Each tool uses pay-per-event pricing — you pay only when a tool call is successfully initiated. Prices vary by computational complexity.
| Tool | Price per call | 10 calls | 50 calls |
|---|---|---|---|
simulate_attack_defense_posg | $0.045 | $0.45 | $2.25 |
synthesize_exploit_chains | $0.040 | $0.40 | $2.00 |
predict_vulnerability_emergence | $0.035 | $0.35 | $1.75 |
optimize_defender_allocation | $0.040 | $0.40 | $2.00 |
model_adaptive_adversary | $0.035 | $0.35 | $1.75 |
compute_lateral_movement_risk | $0.035 | $0.35 | $1.75 |
assess_zero_day_tail_risk | $0.035 | $0.35 | $1.75 |
forecast_threat_landscape_evolution | $0.030 | $0.30 | $1.50 |
| Full 8-tool assessment (one target) | $0.295 | — | — |
You can set a maximum spending limit per session in your MCP client or via Apify's built-in spend controls. The server checks eventChargeLimitReached before executing each tool and returns a clean error if the budget is reached.

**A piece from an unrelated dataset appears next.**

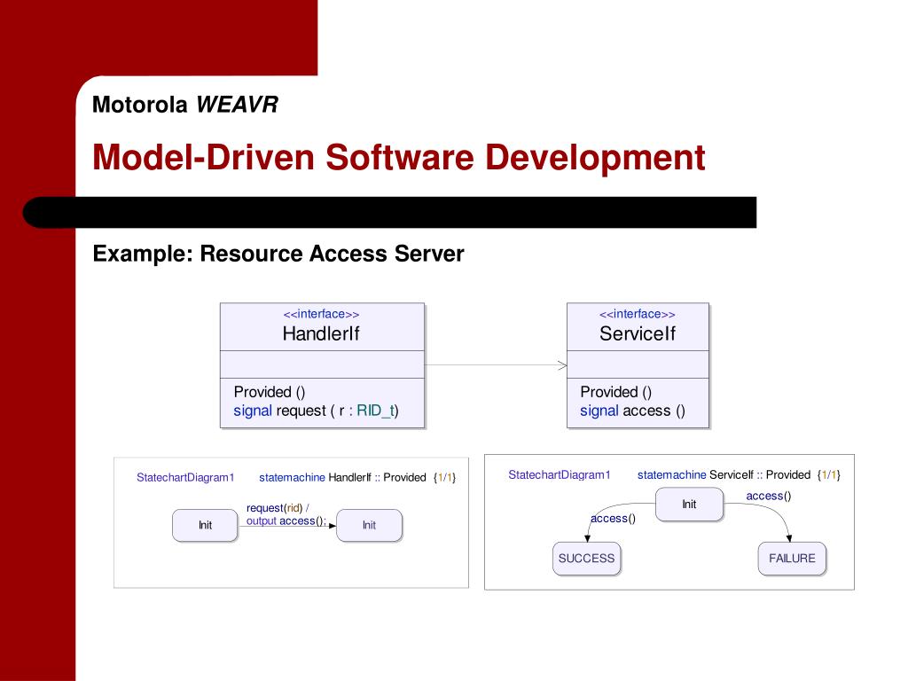Click the association arrowhead pointing at ServiceIf
908x681 pixels.
562,364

Apify's free plan includes $5 of monthly credits — enough for 16 full 8-tool assessments at no cost.
Compare this to commercial threat intelligence platforms like Recorded Future or Mandiant Advantage, which charge $30,000–150,000 per year for analyst-curated feeds without the quantitative modeling layer.
How the Autonomous Cyber Red Team MCP works
Phase 1 — Data aggregation (parallel, 60–150 seconds)
Every tool call dispatches up to 15 actor calls in parallel via runActorsParallel() in actor-client.ts. Each actor is called with the user's query and a per-actor maxResults cap. The 180-second actor timeout ensures the parallel fan-out completes before the attack graph is assembled. Failures in individual data sources are gracefully handled — that source returns an empty array and the graph is built from the remaining signals.
The 15 sources are selected to cover the full kill chain: NVD and CISA KEV provide vulnerability nodes, Censys and tech stack detection provide asset nodes, DNS and SSL expose the network perimeter, GitHub surfaces active exploit code, StackExchange and Hacker News provide context on exploitation technique feasibility, OFAC and OpenSanctions handle threat actor attribution, and FRED provides economic context for risk quantification.
Phase 2 — Attack graph construction
buildAttackGraph() in scoring.ts normalizes all 15 source outputs into a unified AttackGraph with typed VulnNode and AttackEdge structures. Nodes carry CVSS score, exploitability, impact, KEV flag, tech stack label, category (entry/pivot/target/exfil), and detection difficulty. Edges carry technique name, success probability, CVSS weight, and AND/OR prerequisite type. A seeded mulberry32 PRNG (seed=42) ensures deterministic graph construction for identical inputs. The resulting weighted adjacency matrix drives all downstream algorithms.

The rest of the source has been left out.